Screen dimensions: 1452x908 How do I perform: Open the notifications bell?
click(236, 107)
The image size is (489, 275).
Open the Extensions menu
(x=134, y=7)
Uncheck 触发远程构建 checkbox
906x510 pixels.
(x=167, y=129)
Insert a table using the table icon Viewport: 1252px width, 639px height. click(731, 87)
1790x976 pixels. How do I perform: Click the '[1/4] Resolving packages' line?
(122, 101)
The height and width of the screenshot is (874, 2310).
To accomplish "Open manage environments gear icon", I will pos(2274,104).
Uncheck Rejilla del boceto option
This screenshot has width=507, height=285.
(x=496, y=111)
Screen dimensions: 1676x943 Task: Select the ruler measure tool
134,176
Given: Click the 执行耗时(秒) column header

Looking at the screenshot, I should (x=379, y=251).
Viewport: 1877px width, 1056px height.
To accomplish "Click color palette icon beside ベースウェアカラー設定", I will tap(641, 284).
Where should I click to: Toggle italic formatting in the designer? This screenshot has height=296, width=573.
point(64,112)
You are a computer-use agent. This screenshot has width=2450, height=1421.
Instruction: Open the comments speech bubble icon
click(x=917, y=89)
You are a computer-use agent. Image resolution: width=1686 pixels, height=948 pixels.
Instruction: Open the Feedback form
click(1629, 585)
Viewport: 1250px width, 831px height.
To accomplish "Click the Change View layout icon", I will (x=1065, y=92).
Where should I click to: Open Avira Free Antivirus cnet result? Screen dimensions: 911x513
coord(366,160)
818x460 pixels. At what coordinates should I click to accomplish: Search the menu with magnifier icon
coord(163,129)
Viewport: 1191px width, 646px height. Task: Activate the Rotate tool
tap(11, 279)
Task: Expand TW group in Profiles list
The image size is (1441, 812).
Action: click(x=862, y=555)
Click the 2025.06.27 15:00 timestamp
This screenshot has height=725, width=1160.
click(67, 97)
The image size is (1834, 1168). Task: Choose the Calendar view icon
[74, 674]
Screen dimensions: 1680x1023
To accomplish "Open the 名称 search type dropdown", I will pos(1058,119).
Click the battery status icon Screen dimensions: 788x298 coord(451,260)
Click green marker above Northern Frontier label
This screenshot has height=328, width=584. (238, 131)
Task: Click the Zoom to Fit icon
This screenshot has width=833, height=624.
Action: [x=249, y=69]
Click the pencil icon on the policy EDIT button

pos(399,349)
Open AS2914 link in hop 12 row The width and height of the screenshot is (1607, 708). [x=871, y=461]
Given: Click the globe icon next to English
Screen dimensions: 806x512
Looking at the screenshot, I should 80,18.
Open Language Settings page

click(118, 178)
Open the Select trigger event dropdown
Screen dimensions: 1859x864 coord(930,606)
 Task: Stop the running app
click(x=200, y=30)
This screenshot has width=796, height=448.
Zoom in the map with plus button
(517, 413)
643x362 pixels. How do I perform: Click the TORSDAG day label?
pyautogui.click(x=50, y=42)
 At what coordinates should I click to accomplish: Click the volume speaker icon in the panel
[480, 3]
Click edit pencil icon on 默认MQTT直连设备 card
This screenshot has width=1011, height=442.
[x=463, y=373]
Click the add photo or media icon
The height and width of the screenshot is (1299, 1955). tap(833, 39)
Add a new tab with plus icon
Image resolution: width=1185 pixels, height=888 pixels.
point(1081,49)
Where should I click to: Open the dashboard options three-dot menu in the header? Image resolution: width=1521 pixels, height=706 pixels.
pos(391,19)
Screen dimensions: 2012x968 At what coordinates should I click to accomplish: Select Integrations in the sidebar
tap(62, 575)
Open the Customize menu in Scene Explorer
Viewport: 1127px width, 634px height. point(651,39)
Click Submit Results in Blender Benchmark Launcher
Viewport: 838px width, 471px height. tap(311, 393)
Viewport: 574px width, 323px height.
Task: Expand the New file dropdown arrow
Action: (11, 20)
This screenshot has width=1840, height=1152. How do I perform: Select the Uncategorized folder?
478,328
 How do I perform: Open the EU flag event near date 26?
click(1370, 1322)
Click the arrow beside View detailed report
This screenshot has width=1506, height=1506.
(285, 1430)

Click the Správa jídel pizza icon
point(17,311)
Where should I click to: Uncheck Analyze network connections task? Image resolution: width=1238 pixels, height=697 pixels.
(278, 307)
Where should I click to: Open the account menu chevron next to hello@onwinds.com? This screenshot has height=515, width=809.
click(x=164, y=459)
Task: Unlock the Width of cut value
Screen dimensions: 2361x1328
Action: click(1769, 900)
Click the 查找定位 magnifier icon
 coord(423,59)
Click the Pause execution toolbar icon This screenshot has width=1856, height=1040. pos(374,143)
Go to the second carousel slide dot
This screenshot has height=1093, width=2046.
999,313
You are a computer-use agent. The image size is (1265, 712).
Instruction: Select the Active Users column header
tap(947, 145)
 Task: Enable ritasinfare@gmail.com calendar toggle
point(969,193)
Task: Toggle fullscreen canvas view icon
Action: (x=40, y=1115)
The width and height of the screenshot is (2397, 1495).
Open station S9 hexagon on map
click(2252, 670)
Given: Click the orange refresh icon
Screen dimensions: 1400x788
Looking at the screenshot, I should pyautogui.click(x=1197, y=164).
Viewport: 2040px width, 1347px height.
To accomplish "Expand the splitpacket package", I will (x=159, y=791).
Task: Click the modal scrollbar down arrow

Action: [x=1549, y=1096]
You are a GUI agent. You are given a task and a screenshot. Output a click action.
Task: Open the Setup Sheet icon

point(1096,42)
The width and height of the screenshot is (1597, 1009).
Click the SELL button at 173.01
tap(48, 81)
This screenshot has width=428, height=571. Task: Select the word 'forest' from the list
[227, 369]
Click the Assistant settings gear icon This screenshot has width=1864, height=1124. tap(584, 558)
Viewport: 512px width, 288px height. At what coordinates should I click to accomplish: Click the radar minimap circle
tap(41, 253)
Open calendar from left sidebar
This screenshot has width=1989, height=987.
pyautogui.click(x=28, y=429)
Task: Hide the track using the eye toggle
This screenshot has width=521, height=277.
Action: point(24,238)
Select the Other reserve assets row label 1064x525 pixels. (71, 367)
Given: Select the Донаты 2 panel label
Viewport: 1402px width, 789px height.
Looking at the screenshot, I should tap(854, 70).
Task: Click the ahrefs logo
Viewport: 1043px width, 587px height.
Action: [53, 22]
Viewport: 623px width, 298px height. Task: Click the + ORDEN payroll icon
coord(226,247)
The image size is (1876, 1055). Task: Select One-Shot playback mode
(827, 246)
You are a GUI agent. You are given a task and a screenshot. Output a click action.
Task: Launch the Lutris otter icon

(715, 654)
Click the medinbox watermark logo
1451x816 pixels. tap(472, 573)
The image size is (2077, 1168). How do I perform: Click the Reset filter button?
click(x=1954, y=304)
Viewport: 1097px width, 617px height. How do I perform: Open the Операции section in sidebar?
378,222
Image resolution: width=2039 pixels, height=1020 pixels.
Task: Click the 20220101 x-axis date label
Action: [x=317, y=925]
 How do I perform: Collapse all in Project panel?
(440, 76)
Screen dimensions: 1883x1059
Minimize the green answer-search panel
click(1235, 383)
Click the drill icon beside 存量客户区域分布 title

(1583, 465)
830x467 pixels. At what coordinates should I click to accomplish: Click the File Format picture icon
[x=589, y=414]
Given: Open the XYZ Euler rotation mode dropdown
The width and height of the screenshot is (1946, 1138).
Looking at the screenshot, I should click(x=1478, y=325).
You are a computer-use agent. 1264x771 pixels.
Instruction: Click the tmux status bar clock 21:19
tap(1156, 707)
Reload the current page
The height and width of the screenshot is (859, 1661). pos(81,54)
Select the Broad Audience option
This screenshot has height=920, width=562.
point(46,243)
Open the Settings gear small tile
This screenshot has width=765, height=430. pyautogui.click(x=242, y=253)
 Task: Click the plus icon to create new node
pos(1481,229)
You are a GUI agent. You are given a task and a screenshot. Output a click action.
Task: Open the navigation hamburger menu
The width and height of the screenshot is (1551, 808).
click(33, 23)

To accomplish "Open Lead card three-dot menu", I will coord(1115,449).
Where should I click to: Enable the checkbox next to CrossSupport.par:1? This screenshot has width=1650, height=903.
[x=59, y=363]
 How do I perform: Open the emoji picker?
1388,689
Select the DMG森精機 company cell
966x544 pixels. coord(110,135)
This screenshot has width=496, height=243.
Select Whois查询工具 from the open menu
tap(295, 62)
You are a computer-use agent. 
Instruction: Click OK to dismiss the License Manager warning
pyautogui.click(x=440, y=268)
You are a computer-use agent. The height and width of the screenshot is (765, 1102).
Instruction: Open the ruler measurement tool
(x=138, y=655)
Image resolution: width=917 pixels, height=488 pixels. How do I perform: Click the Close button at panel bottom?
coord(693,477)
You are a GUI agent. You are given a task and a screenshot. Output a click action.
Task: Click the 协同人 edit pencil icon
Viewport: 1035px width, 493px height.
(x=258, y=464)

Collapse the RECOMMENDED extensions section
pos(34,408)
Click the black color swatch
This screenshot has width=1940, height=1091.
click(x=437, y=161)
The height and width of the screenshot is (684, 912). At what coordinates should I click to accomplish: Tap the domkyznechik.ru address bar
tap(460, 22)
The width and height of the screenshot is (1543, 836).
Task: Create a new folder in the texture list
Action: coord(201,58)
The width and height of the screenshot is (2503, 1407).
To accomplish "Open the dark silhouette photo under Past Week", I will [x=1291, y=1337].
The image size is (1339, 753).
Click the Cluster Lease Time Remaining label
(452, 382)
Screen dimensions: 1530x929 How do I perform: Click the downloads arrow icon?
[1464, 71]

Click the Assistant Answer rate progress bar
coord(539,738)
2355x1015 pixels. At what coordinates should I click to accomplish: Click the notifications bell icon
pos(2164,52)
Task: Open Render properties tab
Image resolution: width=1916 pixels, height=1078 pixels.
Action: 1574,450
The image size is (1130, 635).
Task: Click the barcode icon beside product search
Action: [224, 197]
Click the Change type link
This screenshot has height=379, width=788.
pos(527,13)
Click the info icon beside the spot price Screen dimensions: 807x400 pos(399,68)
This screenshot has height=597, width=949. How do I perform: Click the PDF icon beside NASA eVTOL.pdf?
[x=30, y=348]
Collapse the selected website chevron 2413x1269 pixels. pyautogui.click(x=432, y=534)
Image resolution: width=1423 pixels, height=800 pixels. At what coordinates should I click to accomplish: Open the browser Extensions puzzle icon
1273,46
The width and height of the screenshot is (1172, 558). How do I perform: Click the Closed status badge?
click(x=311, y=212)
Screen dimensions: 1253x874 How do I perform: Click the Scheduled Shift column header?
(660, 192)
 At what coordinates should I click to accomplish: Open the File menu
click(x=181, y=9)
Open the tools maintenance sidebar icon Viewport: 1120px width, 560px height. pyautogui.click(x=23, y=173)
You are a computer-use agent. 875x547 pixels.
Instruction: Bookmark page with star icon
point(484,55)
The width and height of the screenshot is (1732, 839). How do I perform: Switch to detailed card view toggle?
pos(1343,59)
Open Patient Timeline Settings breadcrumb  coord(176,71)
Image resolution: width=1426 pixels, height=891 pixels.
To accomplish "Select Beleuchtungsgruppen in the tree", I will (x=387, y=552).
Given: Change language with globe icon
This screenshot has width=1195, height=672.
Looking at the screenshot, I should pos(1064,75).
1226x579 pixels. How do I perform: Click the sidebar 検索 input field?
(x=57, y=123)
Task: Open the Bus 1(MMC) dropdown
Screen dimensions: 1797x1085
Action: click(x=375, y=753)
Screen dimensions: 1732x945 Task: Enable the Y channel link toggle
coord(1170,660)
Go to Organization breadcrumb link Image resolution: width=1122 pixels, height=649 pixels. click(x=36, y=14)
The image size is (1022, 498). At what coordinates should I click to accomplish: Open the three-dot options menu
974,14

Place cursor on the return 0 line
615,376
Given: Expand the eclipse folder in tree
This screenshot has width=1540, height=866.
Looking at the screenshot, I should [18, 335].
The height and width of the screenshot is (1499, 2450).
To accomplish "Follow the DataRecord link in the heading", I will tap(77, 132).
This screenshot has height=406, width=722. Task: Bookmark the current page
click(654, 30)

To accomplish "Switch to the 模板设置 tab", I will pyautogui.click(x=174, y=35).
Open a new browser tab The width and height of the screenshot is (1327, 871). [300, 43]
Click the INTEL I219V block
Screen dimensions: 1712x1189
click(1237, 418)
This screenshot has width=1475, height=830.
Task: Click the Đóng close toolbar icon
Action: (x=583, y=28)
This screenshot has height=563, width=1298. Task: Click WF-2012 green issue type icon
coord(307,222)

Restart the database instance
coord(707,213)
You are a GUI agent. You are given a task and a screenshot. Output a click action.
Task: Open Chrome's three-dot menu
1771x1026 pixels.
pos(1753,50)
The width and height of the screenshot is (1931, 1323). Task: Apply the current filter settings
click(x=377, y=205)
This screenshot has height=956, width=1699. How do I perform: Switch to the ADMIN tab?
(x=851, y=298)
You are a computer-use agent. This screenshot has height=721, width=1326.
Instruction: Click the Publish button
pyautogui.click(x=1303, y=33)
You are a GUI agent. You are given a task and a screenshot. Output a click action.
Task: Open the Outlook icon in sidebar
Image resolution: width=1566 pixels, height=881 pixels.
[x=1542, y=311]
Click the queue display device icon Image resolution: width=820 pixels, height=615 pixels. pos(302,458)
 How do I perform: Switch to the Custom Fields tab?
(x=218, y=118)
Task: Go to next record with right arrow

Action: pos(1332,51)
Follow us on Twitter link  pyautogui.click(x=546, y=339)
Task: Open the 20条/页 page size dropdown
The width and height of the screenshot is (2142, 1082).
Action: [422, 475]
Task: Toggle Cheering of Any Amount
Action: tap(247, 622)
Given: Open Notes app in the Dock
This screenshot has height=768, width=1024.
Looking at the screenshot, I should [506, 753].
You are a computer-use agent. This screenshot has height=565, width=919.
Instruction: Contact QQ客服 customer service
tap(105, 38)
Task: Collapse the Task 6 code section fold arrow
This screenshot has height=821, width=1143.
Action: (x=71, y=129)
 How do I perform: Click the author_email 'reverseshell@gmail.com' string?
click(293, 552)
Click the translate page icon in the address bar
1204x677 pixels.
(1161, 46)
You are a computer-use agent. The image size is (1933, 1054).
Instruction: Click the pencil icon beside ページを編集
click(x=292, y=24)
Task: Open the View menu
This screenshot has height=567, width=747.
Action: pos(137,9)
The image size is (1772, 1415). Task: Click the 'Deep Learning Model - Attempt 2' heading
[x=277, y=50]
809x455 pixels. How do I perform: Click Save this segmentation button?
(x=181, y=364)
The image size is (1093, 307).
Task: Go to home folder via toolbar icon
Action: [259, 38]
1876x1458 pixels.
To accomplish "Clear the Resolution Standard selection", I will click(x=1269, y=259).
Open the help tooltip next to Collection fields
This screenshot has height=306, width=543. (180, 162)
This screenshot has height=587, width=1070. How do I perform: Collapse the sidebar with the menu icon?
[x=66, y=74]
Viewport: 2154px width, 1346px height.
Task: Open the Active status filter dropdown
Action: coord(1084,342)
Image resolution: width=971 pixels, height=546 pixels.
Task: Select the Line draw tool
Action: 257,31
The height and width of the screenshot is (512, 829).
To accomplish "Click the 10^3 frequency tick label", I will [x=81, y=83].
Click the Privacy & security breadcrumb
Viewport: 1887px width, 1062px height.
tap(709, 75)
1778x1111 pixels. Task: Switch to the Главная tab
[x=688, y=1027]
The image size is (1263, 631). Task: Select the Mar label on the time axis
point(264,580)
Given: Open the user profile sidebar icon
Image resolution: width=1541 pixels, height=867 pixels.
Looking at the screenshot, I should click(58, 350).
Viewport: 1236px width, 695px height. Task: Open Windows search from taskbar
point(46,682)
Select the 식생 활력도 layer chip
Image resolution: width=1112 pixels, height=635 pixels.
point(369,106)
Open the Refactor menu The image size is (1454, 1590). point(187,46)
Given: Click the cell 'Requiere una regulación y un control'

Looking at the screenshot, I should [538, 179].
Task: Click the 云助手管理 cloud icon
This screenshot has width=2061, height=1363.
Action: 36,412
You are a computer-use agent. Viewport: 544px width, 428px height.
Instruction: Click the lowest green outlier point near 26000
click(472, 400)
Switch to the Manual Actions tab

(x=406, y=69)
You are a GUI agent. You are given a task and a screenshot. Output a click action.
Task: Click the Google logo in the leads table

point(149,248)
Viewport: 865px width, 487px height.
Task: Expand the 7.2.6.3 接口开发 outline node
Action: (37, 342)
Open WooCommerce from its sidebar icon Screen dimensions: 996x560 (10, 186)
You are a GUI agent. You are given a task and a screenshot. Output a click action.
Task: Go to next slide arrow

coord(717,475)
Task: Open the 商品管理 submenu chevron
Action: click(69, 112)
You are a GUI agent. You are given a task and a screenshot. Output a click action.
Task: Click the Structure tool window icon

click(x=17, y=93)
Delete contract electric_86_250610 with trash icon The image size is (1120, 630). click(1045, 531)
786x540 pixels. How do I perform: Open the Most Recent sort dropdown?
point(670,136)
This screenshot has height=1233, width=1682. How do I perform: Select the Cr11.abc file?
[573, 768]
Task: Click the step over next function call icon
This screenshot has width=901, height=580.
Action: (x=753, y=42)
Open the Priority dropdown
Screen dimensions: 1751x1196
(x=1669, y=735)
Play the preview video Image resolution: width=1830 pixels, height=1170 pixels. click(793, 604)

-*-

- _REQUIREMENT_
Search the data above for the word "Follow". Copy each line it is in.

- _TASK RESPONSE_
To accomplish "Follow the DataRecord link in the heading", I will tap(77, 132).
Follow us on Twitter link  pyautogui.click(x=546, y=339)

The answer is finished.